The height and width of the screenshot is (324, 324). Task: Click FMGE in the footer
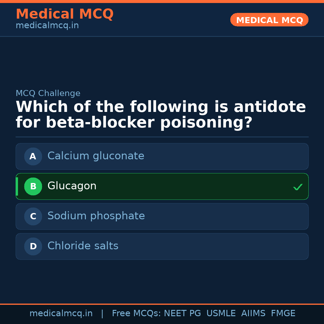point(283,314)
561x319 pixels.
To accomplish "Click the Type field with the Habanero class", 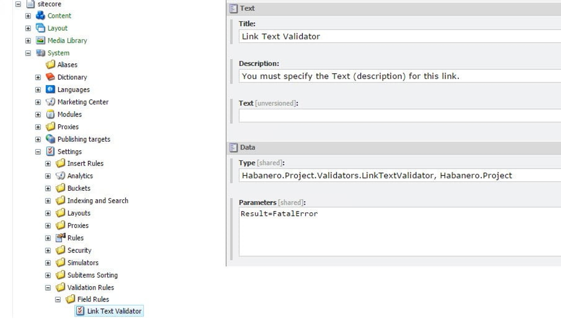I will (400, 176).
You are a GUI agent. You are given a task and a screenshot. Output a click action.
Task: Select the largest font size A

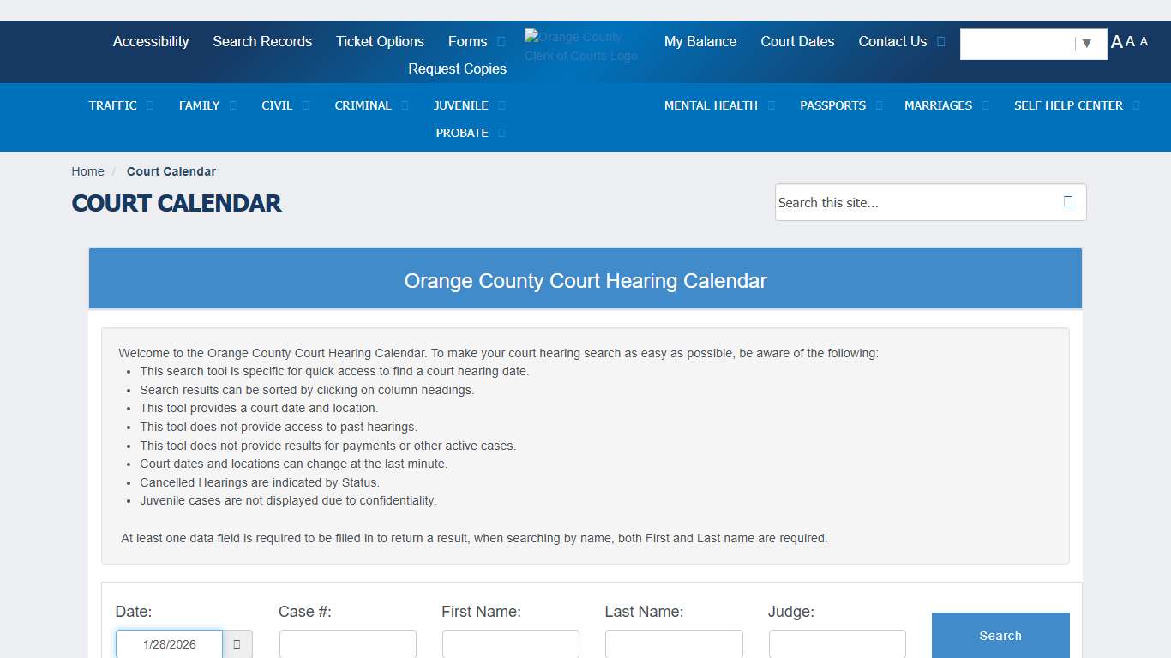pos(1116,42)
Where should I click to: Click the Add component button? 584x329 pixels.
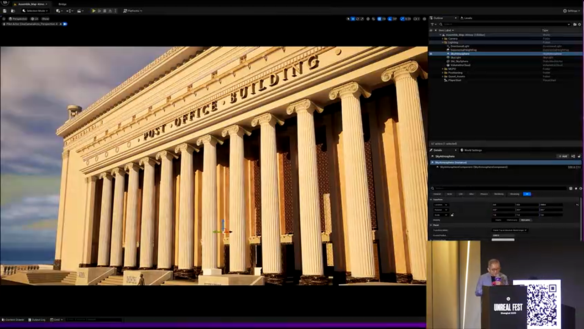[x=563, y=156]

◆ **Work instruction**
Verbatim output, no pictures: the line holding "Task: Select the largest font size A" and all lines after it through the last line of the material, with nothing else.

◆ **Exercise answer**
Task: Select the largest font size A

pos(1116,42)
Where should I click to: Click the Add component button? 584x329 pixels.
[x=563, y=156]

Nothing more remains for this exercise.